- SOURCE -
>>

ISO has defined a new work item for TMQL (Topic Map Query Language), to become ISO 18048, and work on this has started in the form of requirements and use case gathering. No specific query model has been decided on yet, although a number of proposals have been put forward. The W3C is in a similar state with RDF, where a number of proposals exist, but no official query language activity has been started yet.

The creation of query languages provides a second possible approach to interoperability between the two technologies: integration at the query language level. That is, in theory the same language might be used to query both forms of information. This has a number of uses.

An application may keep some information in topic map form, and some in RDF form, and yet query it as if it were a single store of information. This may remove the need to perform conversions and may be more useful in situations where the RDF and topic map stores are updated by different applications.
With a query language that supports modification cross-querying can be used to perform more complex conversions than those supported by the simple mapping vocabulary described in this paper.
Network protocols for accessing topic map and RDF data stores can be defined that use querying yet are independent of whether the storage form is topic maps or RDF. The mapping solutions described in this paper can be used to provide query results in the form expected by the client application.

<<

- DATA -
>>

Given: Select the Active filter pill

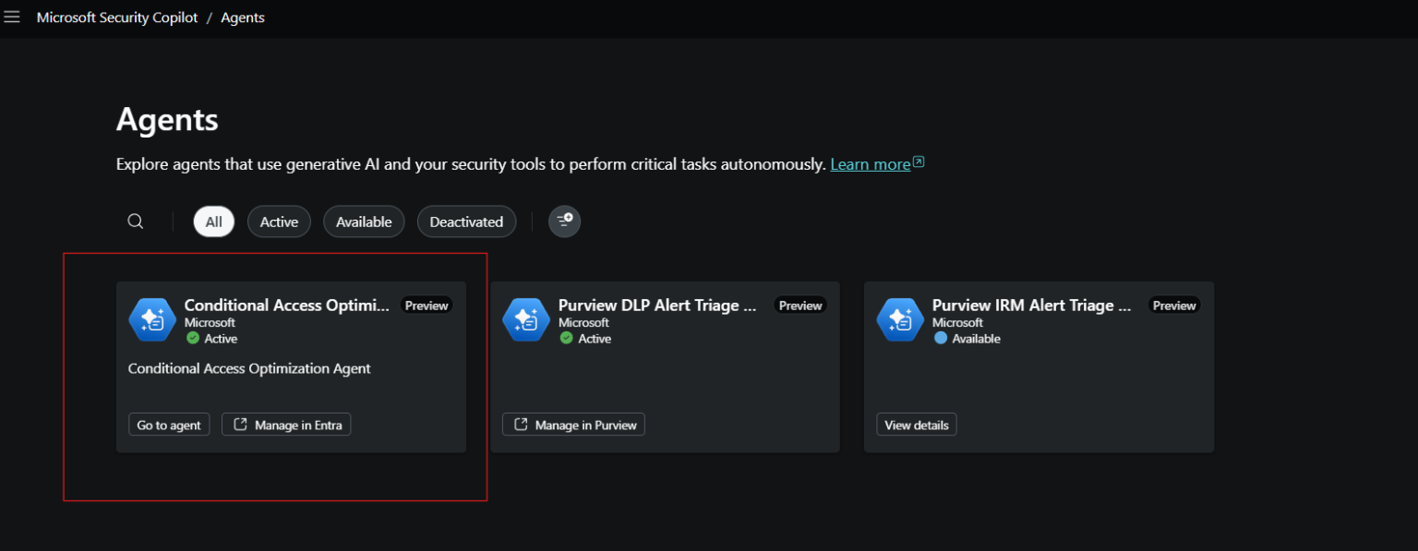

<<

- GIVEN REQUEST 1 -
According to the passage on topic map and RDF querying, what ISO number is TMQL set to become?
- GIVEN REQUEST 2 -
Please list every use of integration at the query language level that the passage on topic map and RDF querying describes.
Answer from the passage on topic map and RDF querying only, not from the data.

- CORRECT RESPONSE 1 -
ISO 18048

- CORRECT RESPONSE 2 -
- An application can keep some information as a topic map and some as RDF, yet query it as if it were a single store, which may remove the need for conversions.
- With a query language that supports modification, cross-querying can perform conversions more complex than those the simple mapping vocabulary supports.
- Network protocols for accessing topic map and RDF data stores can use querying while staying independent of whether the storage form is topic maps or RDF.